So perfettamente che in questo momento di ufficializzazione del divorzio tra Allegri e la società bianconera la maggioranza della tifoseria juventina starà brindando per salutare con gioia un evento non storico forse ma certamente nevralgico il quale potrà partorire sia vantaggi e sia danni. Questo nessuno può saperlo, naturalmente, ma francamente occorrerebbe andare piano con l’entusiasmo perché al di là delle simpatie o antipatie individuali vi è un dato incontrovertibile da tenere bene in mente. Mai nessun allenatore, né alla Juve e neppure da altre parti, ha realizzato l’impresa riuscita a Massimiliano Allegri. E, almeno per questo, domenica all’Allianz sarebbe cosa buona e giusta rendere al tecnico livornese il legittimo e dovuto ringraziamento. Il minimo anche se sostanzialmente inutile e formale.

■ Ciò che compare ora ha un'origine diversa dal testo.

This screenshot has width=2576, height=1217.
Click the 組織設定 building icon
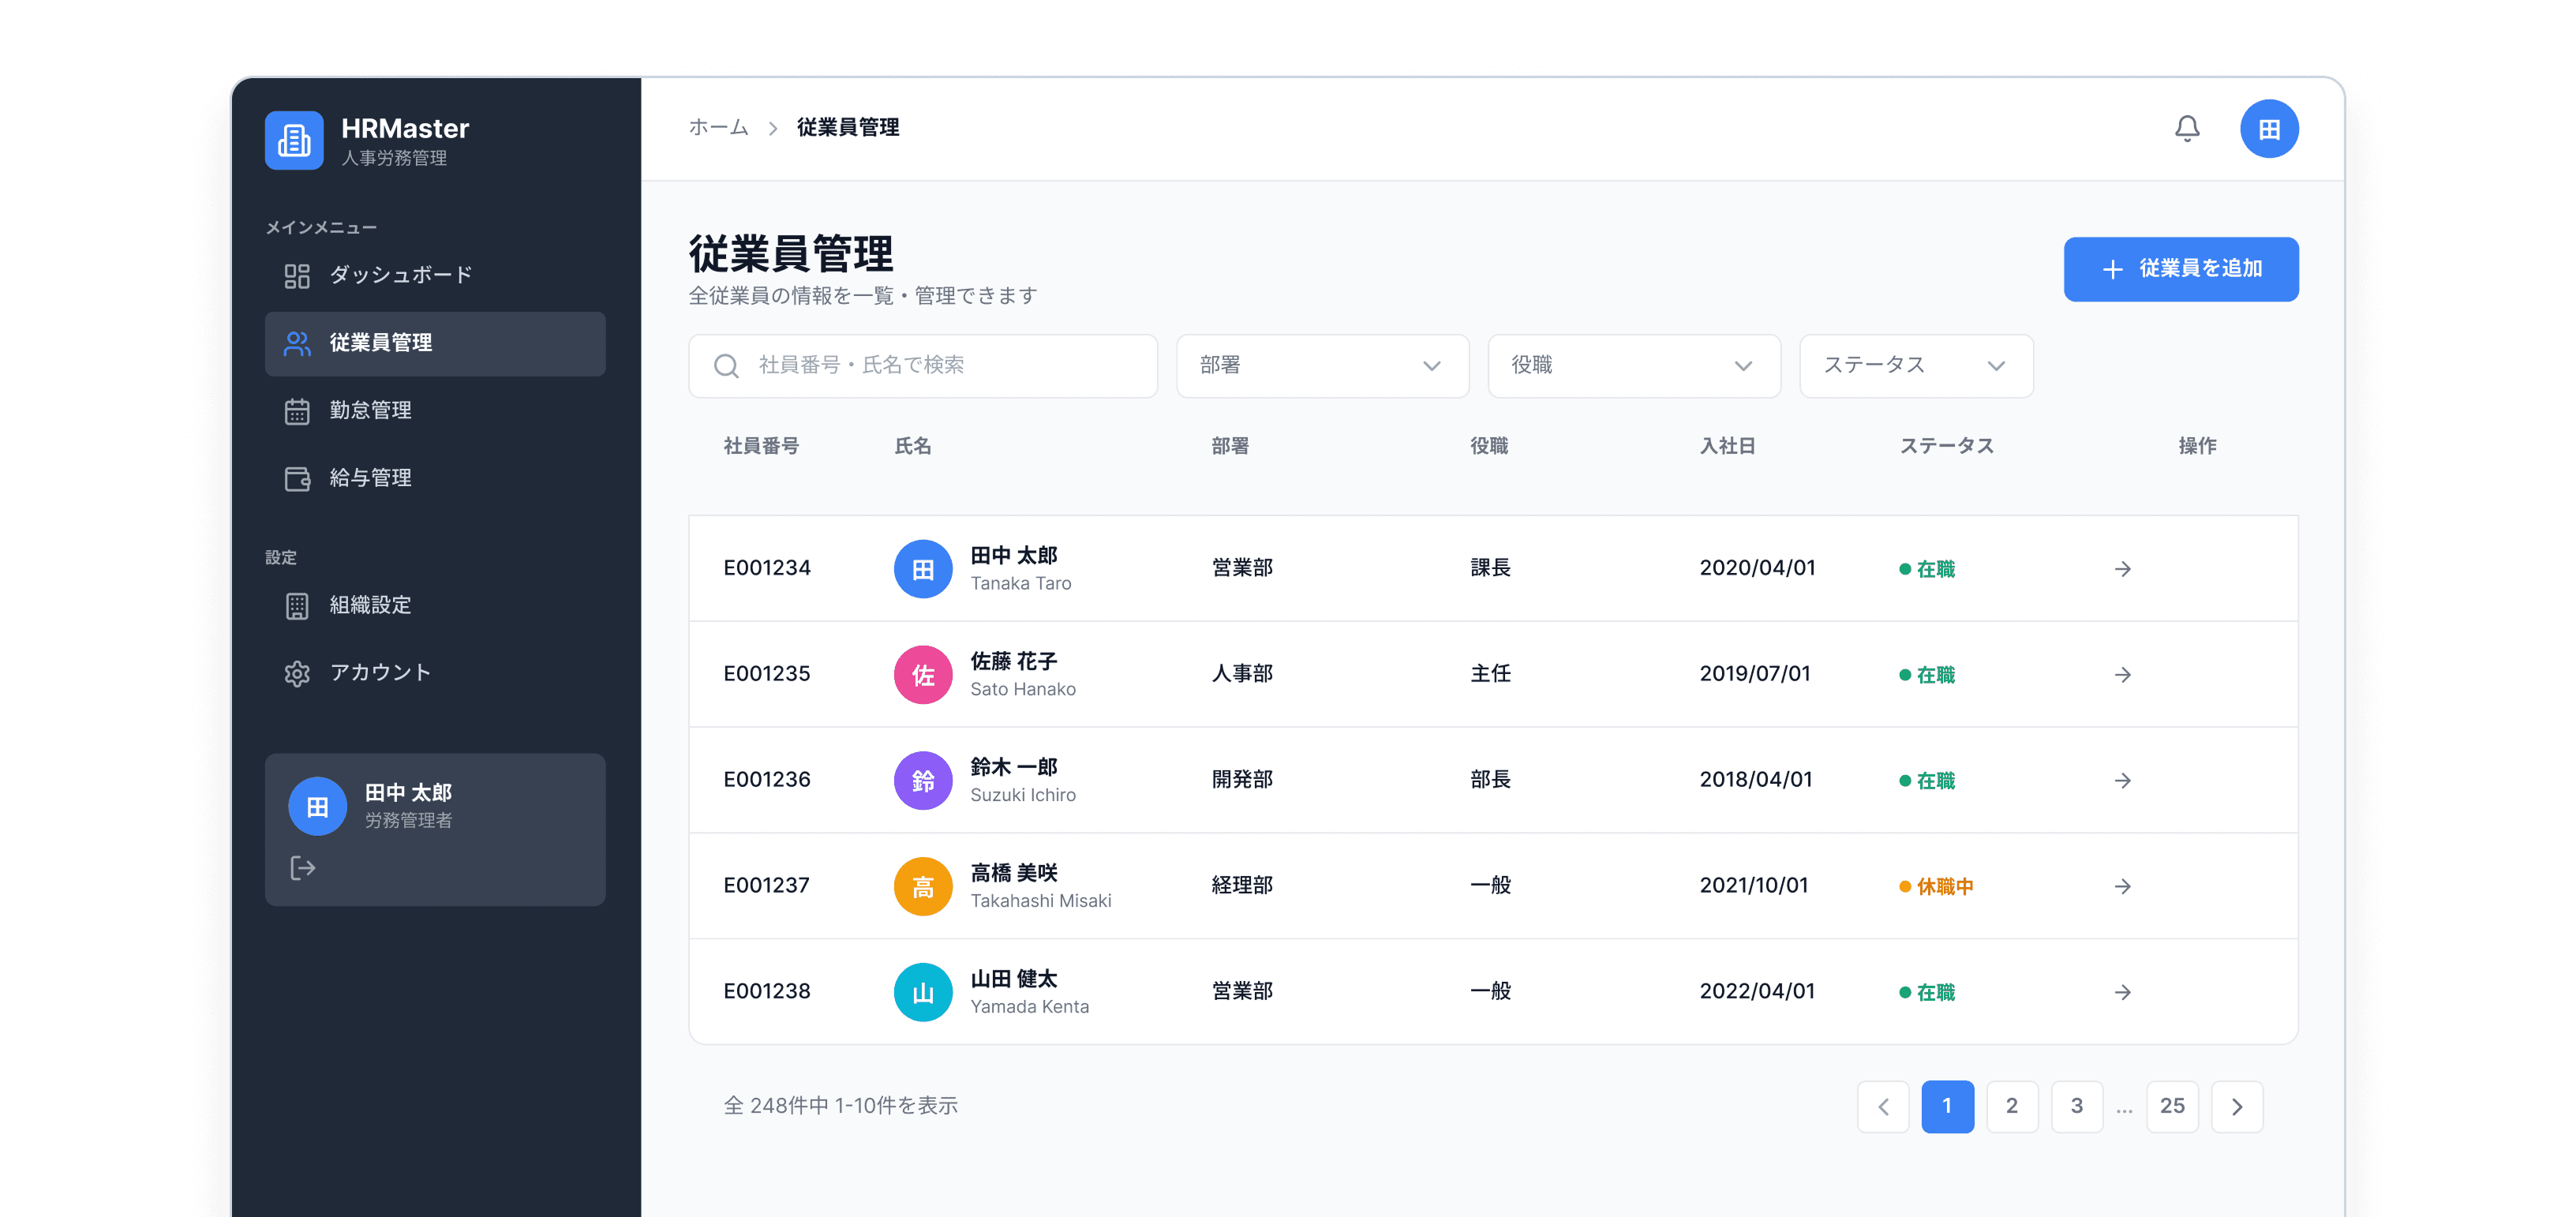tap(297, 605)
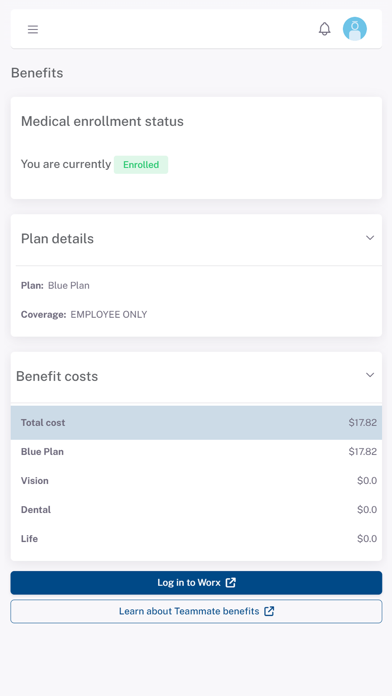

Volendo scomodare la Storia antica, l’impressione è che il “caso Allegri” sia rapportabile, con i necessari distinguo, a ciò che accadde alle idi di marzo allorché Giulio Cesare venne giustiziato nei pressi del Senato per mano dei congiurati tra i quali c’era anche il suo figlioccio Bruto. Così come fece Antonio davanti alle spoglie del dittatore, mi verrebbe da ripetere l’orazione funebre dietro la quale si nascondeva un attacco al mandante di quel delitto definito ironicamente un “uomo d’onore”. Da quel giorno ebbe inizio lo smembramento del più grande impero che il mondo avesse mai visto. Da quel momento anche le più lodevoli “fantasie rivoluzionarie” di coloro i quali avevano tramato contro il “tiranno” sarebbero naufragate nel mare in tempesta della confusione. Il ruolo di Allegri, naturalmente, non è stato così pesante da dover essere giudicato come irrinunciabile. Però la sgradevolezza di ciò che è accaduto non sta nel prendere atto che “morto un Papa se ne fa un altro” ma nel fatto che ad avere avuto la meglio sono stati i “consiglieri” Nedved e Paratici anziché Andrea Agnelli.

Interpretare il futuro con un occhio sempre ben vigile e puntato sul passato dovrebbe rappresentare la regola cardine per ciascun imprenditore illuminato e con i nevi saldi. Agnelli, mantenendo la parola originale, avrebbe potuto affiancare la sua figura a quella del presidente dei presidenti Giampiero Boniperti il quale mantenne al suo posto per dieci stagioni Giovanni Trapattoni. Anche lui allenatore rocchiano e difensivista ma soltanto più simpatico e quindi popolare di Allegri. Non è accaduto e ora lo stesso Agnelli ha soltanto una possibilità per rimediare dando un senso di reale cambiamento alla “rivoluzione” per il momento soltanto immaginate. Portare Guardiola alla Juve (nonostante le recenti dichiarazioni dello stesso Pep). Il resto sarebbe solo noia.